### OBJECTIVE
Output the lines of the listing between the line containing "What do you see at coordinates (2182, 18)" and the line containing "What do you see at coordinates (1706, 759)", inclusive, reproducing each one without change.

(Entries on target coordinates)
** begin **
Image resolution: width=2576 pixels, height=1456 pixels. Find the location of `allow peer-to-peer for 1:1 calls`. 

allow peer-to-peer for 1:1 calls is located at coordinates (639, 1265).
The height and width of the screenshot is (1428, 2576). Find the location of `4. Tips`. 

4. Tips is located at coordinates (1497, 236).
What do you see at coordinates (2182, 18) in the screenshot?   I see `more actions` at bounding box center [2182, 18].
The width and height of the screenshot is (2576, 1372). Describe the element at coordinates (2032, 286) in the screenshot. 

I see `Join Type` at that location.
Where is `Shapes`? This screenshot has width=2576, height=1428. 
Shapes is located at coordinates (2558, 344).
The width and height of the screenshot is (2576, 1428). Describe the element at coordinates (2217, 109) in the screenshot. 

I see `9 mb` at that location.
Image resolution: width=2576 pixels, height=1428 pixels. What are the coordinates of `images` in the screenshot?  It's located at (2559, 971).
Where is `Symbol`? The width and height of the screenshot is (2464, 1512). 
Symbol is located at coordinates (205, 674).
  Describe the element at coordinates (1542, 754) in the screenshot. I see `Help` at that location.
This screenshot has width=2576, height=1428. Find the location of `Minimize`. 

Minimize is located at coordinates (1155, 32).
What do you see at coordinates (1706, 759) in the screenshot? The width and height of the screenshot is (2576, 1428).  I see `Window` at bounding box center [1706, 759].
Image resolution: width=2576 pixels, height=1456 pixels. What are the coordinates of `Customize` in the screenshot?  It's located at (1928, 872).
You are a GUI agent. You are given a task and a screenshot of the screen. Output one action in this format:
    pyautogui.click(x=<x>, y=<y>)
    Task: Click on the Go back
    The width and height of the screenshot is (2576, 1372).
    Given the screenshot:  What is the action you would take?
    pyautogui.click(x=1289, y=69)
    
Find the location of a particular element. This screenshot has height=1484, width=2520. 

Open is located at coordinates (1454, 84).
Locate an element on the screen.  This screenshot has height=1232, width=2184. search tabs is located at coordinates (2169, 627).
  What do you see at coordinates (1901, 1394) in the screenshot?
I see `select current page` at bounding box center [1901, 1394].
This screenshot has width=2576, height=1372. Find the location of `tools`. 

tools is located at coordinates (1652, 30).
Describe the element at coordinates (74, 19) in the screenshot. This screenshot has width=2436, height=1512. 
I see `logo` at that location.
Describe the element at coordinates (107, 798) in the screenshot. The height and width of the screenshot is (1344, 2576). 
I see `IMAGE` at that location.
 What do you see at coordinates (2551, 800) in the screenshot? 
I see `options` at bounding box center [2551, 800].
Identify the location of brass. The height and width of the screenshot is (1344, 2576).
** end **
### SOLUTION TO THIS TASK
What do you see at coordinates (2182, 18) in the screenshot?   I see `more actions` at bounding box center [2182, 18].
The width and height of the screenshot is (2576, 1372). Describe the element at coordinates (2032, 286) in the screenshot. 

I see `Join Type` at that location.
Where is `Shapes`? This screenshot has width=2576, height=1428. 
Shapes is located at coordinates (2558, 344).
The width and height of the screenshot is (2576, 1428). Describe the element at coordinates (2217, 109) in the screenshot. 

I see `9 mb` at that location.
Image resolution: width=2576 pixels, height=1428 pixels. What are the coordinates of `images` in the screenshot?  It's located at (2559, 971).
Where is `Symbol`? The width and height of the screenshot is (2464, 1512). 
Symbol is located at coordinates (205, 674).
  Describe the element at coordinates (1542, 754) in the screenshot. I see `Help` at that location.
This screenshot has width=2576, height=1428. Find the location of `Minimize`. 

Minimize is located at coordinates (1155, 32).
What do you see at coordinates (1706, 759) in the screenshot? The width and height of the screenshot is (2576, 1428).  I see `Window` at bounding box center [1706, 759].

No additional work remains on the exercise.